We are referring to the growth of hemp. At the Derrickson Agricultural Complex associate professor Brent Rogers works with students on a variety of hemp research projects.
“There is kind of three prongs to hemp research here in the state right now and it’s fiber, seed and CBD,” said Rogers. “What we are growing is used to extract what is called CBD’s, cannabidiols, used medicinally.”
Morehead State University began hemp research in 2017 and has focused on three projects: herbicide research, a fertility study and fungicide research.
Morehead State University is the only licensed grower in Rowan County, according to the Kentucky Department of Agriculture’s list of 2019 license holders. Students Dean and Todd Smith help maintain the field and gather experience working on the projects. Dean said they have been reaching out to local growers in other counties to collaborate on growing processes and techniques. The farm grows their hemp on plastic similar to a commercial vegetable operation.

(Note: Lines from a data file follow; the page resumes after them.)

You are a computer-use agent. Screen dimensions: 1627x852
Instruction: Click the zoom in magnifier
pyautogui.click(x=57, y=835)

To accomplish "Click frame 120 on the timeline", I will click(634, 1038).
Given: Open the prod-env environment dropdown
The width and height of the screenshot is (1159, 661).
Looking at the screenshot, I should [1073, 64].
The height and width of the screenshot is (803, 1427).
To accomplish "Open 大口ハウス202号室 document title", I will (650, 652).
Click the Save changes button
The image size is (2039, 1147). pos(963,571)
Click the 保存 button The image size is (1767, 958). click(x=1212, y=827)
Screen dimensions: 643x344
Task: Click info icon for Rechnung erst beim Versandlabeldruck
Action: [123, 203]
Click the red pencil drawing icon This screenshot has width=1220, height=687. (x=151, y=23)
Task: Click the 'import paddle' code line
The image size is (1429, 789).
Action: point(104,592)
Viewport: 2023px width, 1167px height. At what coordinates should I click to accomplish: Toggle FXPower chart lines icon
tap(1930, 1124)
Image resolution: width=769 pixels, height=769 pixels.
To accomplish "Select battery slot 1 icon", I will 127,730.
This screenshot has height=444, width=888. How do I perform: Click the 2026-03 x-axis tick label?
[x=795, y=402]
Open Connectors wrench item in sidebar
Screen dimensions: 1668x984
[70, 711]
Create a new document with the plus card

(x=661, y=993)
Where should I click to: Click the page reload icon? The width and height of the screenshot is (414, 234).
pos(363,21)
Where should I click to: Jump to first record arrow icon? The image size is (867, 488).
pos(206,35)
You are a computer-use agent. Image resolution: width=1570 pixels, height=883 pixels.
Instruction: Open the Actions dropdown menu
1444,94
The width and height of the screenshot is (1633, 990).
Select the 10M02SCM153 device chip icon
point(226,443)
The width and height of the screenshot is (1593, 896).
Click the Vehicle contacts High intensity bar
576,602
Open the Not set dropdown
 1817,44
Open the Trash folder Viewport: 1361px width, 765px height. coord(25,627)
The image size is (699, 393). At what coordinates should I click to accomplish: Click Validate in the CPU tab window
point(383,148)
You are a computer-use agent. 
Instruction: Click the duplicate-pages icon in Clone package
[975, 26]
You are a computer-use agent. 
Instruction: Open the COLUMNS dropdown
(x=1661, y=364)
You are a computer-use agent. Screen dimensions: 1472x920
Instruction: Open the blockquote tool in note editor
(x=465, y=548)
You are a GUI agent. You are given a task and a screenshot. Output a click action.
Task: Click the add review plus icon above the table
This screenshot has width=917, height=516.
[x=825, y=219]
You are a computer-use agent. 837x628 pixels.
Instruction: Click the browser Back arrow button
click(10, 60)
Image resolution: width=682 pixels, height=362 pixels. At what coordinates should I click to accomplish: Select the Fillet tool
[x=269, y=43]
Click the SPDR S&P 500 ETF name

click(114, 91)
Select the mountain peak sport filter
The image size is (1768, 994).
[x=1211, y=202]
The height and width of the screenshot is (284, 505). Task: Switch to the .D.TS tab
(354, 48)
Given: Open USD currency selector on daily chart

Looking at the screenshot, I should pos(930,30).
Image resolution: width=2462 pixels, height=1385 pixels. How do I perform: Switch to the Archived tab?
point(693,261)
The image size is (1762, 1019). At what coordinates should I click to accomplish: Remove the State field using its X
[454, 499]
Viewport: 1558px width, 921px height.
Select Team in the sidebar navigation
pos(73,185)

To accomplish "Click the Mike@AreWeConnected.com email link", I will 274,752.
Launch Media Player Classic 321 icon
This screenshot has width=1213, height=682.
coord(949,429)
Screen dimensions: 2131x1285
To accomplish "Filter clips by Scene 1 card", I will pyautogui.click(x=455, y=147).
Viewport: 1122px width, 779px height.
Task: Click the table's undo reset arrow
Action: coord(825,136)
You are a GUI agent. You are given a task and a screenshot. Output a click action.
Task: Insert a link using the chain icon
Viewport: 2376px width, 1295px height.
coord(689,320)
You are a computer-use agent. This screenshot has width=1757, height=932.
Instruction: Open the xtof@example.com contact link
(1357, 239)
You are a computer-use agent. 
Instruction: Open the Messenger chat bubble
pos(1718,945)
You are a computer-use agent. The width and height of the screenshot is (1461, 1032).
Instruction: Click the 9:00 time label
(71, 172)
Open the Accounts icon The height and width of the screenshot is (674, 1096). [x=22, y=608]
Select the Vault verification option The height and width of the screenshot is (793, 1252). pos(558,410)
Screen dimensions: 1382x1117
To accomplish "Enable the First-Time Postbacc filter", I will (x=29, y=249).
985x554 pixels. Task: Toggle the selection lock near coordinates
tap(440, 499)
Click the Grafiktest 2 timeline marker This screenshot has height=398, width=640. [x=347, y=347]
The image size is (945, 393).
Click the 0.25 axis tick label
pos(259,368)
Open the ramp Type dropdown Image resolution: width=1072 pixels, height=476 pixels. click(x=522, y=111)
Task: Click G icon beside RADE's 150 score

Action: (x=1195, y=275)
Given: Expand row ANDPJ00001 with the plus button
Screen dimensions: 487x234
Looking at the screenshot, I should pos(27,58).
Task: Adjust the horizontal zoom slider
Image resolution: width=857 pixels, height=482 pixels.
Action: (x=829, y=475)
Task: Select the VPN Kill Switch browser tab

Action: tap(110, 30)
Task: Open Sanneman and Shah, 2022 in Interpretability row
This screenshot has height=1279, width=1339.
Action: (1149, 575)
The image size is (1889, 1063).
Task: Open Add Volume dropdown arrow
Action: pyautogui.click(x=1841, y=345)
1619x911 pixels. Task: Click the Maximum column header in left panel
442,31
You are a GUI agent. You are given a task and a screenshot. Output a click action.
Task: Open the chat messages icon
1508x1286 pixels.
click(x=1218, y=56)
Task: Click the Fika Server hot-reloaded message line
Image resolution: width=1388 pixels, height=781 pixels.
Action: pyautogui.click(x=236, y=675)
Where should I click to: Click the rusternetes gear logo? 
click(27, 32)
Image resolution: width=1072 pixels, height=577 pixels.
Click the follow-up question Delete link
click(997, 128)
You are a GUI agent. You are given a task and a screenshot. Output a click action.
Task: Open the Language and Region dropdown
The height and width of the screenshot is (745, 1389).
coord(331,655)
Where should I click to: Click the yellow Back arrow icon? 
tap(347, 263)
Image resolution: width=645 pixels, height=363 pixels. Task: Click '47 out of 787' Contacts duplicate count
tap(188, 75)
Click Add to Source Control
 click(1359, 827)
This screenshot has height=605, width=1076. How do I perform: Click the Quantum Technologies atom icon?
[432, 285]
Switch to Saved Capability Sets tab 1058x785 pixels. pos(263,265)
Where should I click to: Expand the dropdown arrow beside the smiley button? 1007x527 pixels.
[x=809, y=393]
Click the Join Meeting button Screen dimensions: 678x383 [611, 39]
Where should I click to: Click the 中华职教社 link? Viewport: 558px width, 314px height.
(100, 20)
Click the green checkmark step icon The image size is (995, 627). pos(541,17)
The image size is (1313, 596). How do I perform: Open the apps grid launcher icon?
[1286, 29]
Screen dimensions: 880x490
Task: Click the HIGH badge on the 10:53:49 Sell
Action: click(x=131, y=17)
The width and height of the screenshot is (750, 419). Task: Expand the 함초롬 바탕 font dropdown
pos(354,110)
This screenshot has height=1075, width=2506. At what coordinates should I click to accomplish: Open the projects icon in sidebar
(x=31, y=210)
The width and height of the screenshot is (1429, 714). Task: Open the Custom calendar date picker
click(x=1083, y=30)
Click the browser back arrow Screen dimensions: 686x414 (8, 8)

“Not many people are doing it yet,” said Smith. “Most people that grew tobacco are just now kind of switching over to hemp.”
House Democratic Minority Leader Rocky Adkins is hopeful about the future of hemp for Kentucky farmers and said he hopes the growth of hemp will attract hemp manufacturers and bring jobs into the area.
“I think Kentucky has an unbelievable opportunity,” said Adkins. “The opportunity to be able to replace a cash crop like tobacco.”
Senate Majority leader Mitch McConnell deserves a lot of credit for the removal of hemp from the federal list of controlled substances. This, in turn, clears the way for Kentucky farmers to grow the product. We believe there is a lot of potential for adding a much-needed boost to Kentucky's agricultural sector through the cultivation of hemp. Hemp obviously is not the same as intoxicating marijuana. And, it can be grown in a mass production scale to be used in a lot of different types of products.
Hopefully, with time and wise policy measures, Kentuckians can reap the rewards of a change in federal policy. We also believe this 'new' crop can provided a much needed boost for rural agriculture including right here in Carter County.